EL
PASEO
No
sé, siempre me han dado miedo los muertos. No soporto ver sus calaveras, el
hueco de las órbitas, no puedo pensar que allí hubo unos ojos profundos o
rasgados o grandes o pequeños; o escrutadores o analíticos o bondadosos o
malvados. Es como si se rieran de mí y me dijeran:
-
¿Ves?, tú eres así, sólo que revestida de carne y músculos disimulas bastante,
pero cuando abres la boca, tus dientes te delatan, dejan asomar parte de tu
esqueleto. Lo mismo que si te hacen una radiografía, apareces tú, tal como eres.
-No,
yo me miro al espejo y me veo hermosa, la calavera es fea y repugnante, no
quiero saber que por dentro soy así.
-Sin
embargo, es una realidad, la calavera es tu cara, sin pelo, sin labios, sin
ningún resto carnal; es tu futuro al que estamos predestinados.
-No
me gustan las calaveras ni los esqueletos; hoy, precisamente, quiero vivir mi
plenitud más que nunca.
Estas
consideraciones me las he hecho delante de la luna del lavabo. Cepillo mi
melena, me maquillo las pestañas, me pongo un vestido floreado que me favorece
y unos zapatos rojos de tacón, me siento con los pies en la tierra. Las
calaveras que se queden en sus tumbas, desnudas, yo voy a pasear mi belleza por
las calles mientras mis paisanos, ansiosos por complacer a sus muertos, compran
flores de cempasúchil y panes con ajonjolí y bananas. No voy a componer altares
aquí, en mi MÉXICO natal y me alejaré cuanto pueda de los cementerios.
Los
niños no temen a los muertos, creen que se quedan ahí, quietecitos, sin
chistar. Por eso acompañan al papá, a la mamá, a la abuela, y depositan
ofrendas. Yo me pregunto: si no se mueven, ¿por qué les compran regalos? Yo sé
que se levantan de su fosa cuando nadie les ve y se lo guardan todo, tienen un
caudal escondido durante años, un tesoro que ocultan bajo tierra.
Son
las doce. El sol en Xochimilco calienta tanto que tengo que protegerme la
cabeza con el sombrero de ala ancha que llevo en la mano. Por la avenida mayor
hasta el camposanto los puestos ofrecen toda clase de manjares. Tengo hambre y
me he acercado a ellos, sólo será para satisfacer el apetito, luego cambiaré de
rumbo. He comido guayabas, tamales y aguacates; he bebido tuba y pulque.

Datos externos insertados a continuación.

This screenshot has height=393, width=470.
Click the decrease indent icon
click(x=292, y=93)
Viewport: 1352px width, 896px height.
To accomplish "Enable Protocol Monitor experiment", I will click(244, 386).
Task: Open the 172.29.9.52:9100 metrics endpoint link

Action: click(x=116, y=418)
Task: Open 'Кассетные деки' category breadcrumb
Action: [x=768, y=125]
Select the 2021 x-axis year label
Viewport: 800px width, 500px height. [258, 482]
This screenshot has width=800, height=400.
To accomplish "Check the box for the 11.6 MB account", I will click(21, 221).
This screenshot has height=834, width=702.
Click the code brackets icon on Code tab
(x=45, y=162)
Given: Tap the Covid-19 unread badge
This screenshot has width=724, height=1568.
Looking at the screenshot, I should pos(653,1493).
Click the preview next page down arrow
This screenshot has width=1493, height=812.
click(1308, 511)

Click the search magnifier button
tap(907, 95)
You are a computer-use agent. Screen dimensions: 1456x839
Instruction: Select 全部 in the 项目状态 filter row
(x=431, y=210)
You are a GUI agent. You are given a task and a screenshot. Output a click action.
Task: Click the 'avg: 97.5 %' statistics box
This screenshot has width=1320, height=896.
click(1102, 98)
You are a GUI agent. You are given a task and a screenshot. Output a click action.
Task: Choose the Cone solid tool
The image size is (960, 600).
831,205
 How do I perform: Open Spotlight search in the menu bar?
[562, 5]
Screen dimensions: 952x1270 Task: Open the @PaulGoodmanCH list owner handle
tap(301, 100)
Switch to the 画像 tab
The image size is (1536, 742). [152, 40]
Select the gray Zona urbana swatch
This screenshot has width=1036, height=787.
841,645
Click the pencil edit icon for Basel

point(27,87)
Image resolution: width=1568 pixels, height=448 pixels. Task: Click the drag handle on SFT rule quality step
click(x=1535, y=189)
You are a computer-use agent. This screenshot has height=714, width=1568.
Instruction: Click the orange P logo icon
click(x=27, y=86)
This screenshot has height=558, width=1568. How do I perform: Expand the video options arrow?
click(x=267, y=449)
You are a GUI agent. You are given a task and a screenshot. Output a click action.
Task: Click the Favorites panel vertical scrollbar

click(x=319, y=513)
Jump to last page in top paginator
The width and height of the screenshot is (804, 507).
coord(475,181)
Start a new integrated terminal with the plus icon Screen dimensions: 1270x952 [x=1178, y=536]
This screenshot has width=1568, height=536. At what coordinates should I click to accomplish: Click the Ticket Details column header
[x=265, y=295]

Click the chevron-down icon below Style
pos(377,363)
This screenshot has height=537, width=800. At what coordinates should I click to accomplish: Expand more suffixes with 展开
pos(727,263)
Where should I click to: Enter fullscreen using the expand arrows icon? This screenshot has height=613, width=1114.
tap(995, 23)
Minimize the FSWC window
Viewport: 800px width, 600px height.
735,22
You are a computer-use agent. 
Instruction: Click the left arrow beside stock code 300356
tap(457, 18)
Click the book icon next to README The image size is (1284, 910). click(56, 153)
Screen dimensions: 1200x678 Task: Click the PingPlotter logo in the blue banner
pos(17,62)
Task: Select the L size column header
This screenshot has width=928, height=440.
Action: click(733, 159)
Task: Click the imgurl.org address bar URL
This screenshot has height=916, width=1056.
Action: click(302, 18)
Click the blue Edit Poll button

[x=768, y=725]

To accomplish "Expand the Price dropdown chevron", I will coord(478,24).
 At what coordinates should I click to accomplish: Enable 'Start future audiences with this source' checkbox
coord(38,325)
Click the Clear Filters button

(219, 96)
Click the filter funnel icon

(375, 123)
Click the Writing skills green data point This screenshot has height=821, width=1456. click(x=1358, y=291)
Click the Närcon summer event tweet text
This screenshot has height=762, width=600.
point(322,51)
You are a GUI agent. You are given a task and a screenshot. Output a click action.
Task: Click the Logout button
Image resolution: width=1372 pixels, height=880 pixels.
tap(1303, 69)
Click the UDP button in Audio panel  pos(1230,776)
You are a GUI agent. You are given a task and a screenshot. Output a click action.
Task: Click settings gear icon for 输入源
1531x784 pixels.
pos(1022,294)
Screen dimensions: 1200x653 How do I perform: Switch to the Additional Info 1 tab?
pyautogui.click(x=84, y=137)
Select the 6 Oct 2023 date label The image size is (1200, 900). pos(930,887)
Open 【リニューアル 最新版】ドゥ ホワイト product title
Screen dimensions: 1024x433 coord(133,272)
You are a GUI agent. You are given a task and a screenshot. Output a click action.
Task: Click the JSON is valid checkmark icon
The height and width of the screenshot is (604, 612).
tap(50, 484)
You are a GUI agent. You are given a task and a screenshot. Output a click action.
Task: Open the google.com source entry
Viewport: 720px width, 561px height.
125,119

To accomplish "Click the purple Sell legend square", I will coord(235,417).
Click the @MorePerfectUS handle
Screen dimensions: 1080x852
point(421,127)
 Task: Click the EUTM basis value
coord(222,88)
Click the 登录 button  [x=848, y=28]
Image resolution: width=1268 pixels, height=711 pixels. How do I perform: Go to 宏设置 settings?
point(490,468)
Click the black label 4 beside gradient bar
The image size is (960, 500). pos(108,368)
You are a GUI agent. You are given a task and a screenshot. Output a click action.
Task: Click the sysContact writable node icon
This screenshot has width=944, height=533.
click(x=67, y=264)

Me
siento mareada, la gente me aprisiona, me mira, ¿es que no han visto a una
mujer guapa en su vida? Creo que voy a caerme rodando por el suelo. Tengo que
aguantar. Quiero andar en línea recta por un camino lleno de curvas, me
contoneo, a mis pies bordean las velas encendidas, no debo pisarlas.
El
camino sigue, yo voy como un autómata, alguien me grita: “¿a dónde vas?”, no
hago caso, a nadie le importa. He llegado allí, y no deseaba entrar. He
continuado de puntillas y me he retirado a un lugar apartado, para que no se
fijen en mí.
La noche cae sobre las lápidas y los
mausoleos. Muchas personas se han marchado, otras, se quedan para hacer
compañía a los cadáveres. ¡Qué ilusas! Los muertos quieren estar solos, como yo,
que me quito el sombrero, la peluca y el revestimiento de carne. Todo lo tiro a
un lado del sendero. Los huesos de mi esqueleto crujen, recoloco bien mi
calavera y me dirijo a la fosa abierta que se encuentra a mis pies.